2
votes

We are writing the data from MySql to BigQuery. We have set some indicators like

  • Insert - If the records is being added first time, then save it with 'I' in Indicator field
  • Update - If the record has some updated data, then save it with 'U' in the Indicator field and ignore duplicate records if not changed.

But in case of 'Update' it's writing duplicated records as well, which has not even changed. Following is the query we are currently using to insert the data into BigQuery table. What changes can we made to this query?

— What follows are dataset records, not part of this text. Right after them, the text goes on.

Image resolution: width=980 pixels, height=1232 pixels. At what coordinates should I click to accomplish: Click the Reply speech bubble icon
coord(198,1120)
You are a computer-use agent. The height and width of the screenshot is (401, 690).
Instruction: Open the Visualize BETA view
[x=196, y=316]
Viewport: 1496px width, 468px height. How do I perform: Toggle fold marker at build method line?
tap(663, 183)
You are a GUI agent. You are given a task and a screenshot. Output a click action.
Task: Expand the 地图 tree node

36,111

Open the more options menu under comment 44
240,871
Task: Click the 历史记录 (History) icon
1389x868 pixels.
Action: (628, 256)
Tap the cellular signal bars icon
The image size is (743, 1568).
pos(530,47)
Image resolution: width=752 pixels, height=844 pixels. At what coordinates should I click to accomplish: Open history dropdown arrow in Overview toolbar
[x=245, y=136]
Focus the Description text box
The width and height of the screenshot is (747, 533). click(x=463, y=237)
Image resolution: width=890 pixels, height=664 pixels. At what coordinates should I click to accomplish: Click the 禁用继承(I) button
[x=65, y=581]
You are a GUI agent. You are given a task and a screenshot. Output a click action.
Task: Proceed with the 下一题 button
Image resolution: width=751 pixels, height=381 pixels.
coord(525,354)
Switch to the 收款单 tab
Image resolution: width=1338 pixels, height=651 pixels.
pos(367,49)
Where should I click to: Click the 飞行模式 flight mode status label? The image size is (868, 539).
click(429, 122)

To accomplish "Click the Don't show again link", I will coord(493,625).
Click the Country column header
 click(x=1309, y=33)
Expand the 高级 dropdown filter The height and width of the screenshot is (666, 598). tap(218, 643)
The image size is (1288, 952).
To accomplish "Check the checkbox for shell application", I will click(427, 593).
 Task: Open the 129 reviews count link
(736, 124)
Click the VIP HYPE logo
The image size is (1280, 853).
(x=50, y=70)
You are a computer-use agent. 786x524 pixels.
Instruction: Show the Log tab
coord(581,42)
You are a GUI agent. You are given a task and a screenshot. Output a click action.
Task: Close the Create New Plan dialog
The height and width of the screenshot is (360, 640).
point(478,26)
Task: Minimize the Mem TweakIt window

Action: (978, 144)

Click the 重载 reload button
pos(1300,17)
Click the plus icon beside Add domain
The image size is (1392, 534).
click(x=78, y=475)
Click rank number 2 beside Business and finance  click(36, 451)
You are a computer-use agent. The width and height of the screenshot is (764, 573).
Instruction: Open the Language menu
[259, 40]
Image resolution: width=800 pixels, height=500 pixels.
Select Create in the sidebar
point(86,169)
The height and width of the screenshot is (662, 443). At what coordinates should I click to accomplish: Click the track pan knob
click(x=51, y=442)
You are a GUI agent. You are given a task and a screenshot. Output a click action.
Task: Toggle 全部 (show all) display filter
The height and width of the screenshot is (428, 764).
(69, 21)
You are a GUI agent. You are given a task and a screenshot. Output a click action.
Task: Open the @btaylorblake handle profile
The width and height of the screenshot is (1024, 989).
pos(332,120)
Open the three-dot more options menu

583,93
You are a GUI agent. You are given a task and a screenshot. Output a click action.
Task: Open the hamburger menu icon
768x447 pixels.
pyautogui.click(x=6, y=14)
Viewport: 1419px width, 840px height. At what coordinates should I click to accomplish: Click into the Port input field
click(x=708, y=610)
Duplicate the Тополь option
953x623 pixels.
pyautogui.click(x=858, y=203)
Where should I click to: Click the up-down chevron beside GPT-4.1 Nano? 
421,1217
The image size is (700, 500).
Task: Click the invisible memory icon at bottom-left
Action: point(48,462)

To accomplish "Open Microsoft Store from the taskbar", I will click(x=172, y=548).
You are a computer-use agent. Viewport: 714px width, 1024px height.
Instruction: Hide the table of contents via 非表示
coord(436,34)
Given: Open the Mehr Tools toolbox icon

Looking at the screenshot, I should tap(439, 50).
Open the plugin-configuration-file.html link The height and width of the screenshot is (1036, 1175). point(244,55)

"insert into `actual_table` 

(
    Id,
   ...
)
select
temp.Id,
...
case when actual.Id is null then 'I'
when actual.Id is not null and actual.field1<>temp.field1 then 'U'
end as Indicator,
FROM `temp_table` temp 
left outer join `actual_table` actual
on temp.Id= actual.Id"

Actual table is the table in BigQuery whereas temp table is the staging table on bigquery. Everytime we read data from MySql, we store it in temp table.

Thanks

2
Hi Aneela, Can you provide example data set you are running on. Another option I like with BigQuery is doing the insert using merge DML command as follow: cloud.google.com/bigquery/docs/reference/standard-sql/…. It's quite a neat solution if this suite your use case.Tamir Klein
Thanks Tamir. It sounds like a great solution.Aneela Saleem Ramzan
Glad you find it useful, I post it as an answer and will be great if you can accept it and vote it up, Good luck with this.Tamir Klein

2 Answers

4
votes

Another option I like with BigQuery is doing the inserts using merge DML, It's quite a neat solution if this suite your use case. You can see more details in this link.

Sql Example:

MERGE
    `mytable` as tgt
USING
    `mytable` as src
ON FALSE
WHEN NOT MATCHED AND src._PARTITIONTIME = '2019-02-21'
THEN INSERT (_PARTITIONTIME, fields...) VALUES (_PARTITIONTIME, fields...)
WHEN NOT MATCHED BY SOURCE AND tgt._PARTITIONTIME = '2019-02-21'
THEN DELETE
0
votes

I suspect that it is not possible your code insert duplicate field (Id and field1 are same) with 'U' indicator as you mentioned in your code, Your code must return an error if there is a duplicate field because there will be no data in "Indicator" field and column count will mismatch, put an else field to case and use another select query to filter fields with "U" or "I" Indicator If Indicator field is not necessary, use merge command...

"insert into `actual_table` 

(
    Id,
   ...
)
select * from
(
select
temp.Id,
...
case when actual.Id is null then 'I'
when actual.Id is not null and actual.field1<>temp.field1 then 'U'
else null 
end as Indicator,
FROM `temp_table` temp 
left outer join `actual_table` actual
on temp.Id= actual.Id
)
where Indicator is not null
"